Segment Open

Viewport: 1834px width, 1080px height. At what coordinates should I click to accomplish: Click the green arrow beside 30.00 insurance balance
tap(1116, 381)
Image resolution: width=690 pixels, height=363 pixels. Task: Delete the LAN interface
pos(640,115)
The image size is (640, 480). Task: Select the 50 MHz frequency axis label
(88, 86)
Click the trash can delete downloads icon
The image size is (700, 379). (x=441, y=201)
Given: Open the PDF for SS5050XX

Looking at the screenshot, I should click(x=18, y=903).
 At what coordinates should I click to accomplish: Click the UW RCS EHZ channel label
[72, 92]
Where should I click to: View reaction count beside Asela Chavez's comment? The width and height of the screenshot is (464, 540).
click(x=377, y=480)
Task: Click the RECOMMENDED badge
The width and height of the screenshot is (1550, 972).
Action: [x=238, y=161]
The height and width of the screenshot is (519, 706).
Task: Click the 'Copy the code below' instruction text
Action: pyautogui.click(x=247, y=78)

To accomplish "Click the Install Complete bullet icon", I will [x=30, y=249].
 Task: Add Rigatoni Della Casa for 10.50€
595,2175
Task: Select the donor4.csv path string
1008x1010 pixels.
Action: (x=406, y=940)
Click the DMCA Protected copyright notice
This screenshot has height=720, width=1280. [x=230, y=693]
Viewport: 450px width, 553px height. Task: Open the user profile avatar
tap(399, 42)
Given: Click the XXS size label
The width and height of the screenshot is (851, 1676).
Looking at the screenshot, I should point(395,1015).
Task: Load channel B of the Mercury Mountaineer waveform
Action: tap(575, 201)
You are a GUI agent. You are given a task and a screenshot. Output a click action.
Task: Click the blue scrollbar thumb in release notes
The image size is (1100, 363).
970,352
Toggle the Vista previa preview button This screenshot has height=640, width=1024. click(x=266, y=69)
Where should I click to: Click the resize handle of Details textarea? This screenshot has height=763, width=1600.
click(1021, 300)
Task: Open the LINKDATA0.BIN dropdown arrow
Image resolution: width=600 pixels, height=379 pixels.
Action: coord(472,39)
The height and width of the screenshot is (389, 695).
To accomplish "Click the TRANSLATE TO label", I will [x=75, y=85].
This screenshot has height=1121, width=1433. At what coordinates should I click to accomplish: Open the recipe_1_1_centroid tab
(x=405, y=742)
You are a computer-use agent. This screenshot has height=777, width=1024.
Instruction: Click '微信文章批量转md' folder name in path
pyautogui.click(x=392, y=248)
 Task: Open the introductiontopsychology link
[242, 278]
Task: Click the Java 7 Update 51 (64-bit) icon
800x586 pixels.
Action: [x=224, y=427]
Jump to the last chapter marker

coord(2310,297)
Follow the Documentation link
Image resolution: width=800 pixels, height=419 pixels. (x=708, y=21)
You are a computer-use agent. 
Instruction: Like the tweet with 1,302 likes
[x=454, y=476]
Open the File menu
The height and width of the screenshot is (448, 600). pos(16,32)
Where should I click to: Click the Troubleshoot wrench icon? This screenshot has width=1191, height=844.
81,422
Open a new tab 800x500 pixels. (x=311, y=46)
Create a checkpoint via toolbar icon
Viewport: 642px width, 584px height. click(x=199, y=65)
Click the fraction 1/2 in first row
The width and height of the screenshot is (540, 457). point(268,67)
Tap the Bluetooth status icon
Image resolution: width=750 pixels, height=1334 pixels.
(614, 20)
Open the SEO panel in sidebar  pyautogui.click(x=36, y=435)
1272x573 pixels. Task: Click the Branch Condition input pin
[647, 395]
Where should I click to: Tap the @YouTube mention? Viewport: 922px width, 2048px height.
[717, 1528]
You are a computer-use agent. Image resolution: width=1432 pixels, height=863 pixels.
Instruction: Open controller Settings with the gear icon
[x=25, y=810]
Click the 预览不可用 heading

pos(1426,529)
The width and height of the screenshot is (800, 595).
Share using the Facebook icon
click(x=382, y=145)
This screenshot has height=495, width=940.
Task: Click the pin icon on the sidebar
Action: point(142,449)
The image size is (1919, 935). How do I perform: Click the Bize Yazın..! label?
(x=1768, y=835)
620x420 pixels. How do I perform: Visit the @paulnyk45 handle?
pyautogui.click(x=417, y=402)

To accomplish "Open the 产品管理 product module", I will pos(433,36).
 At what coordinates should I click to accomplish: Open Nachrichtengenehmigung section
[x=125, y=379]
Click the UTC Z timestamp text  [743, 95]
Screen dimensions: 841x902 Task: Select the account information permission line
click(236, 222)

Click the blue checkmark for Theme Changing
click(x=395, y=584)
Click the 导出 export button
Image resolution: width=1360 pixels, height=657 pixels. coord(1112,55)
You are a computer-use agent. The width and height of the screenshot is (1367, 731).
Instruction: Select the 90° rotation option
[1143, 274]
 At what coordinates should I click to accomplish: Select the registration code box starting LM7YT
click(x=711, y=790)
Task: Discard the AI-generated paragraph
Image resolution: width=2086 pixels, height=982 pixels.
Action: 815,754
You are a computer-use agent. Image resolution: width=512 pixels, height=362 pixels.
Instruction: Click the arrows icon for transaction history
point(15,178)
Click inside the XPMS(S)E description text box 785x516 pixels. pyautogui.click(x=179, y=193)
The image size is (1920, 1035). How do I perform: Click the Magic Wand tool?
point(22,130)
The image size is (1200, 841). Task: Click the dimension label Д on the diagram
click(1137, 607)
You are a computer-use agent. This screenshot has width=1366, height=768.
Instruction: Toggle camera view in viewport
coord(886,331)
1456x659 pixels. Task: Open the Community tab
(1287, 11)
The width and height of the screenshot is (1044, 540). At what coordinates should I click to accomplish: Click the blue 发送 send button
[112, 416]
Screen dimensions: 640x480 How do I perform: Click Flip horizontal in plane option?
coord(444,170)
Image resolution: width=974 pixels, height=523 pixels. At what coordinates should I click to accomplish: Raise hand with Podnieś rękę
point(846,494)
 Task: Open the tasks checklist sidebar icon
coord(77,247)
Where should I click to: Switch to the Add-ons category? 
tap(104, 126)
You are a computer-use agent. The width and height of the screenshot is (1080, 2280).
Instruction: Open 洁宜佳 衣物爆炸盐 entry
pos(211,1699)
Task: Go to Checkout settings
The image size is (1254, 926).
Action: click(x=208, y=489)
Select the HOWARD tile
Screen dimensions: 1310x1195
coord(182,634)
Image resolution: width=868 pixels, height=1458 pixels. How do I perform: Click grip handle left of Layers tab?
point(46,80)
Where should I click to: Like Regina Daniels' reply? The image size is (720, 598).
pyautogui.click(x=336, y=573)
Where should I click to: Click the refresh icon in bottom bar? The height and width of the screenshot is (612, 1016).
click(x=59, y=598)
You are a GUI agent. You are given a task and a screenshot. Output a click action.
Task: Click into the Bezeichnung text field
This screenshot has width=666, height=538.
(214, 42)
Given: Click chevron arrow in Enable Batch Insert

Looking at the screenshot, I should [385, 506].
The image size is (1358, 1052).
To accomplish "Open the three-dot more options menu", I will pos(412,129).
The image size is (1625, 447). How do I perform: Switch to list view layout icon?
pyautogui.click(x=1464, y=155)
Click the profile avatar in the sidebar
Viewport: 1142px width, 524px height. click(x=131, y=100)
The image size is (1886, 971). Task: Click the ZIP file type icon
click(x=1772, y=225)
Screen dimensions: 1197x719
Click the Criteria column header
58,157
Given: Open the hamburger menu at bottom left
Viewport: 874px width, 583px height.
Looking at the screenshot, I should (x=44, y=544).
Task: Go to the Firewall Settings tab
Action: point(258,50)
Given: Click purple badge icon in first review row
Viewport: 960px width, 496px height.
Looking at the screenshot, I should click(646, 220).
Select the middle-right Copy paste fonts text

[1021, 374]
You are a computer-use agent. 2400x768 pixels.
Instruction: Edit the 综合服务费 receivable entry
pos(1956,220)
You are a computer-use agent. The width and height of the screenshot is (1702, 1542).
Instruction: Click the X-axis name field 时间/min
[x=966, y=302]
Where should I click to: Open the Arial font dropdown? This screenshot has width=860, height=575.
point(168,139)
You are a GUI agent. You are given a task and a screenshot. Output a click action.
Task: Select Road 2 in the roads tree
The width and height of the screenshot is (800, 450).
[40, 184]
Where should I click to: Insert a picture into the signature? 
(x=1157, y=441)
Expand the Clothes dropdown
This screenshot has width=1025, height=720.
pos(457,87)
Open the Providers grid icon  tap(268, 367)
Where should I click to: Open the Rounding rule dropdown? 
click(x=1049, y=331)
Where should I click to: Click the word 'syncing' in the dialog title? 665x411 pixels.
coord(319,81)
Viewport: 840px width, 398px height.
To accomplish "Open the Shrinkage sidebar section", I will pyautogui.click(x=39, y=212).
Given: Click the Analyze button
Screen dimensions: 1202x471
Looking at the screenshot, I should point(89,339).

Segment Closed

| Problem |
Among the lines above, find those that contain the word "badge" and copy them.

| Answer to the problem |
Task: Click the RECOMMENDED badge
Given: Click purple badge icon in first review row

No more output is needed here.